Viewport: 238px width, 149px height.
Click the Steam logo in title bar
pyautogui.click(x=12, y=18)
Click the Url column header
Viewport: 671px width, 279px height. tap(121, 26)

Task: Retype all of the entries shown above, exactly.

Reply:
Viewport: 238px width, 149px height.
Click the Steam logo in title bar
pyautogui.click(x=12, y=18)
Click the Url column header
Viewport: 671px width, 279px height. tap(121, 26)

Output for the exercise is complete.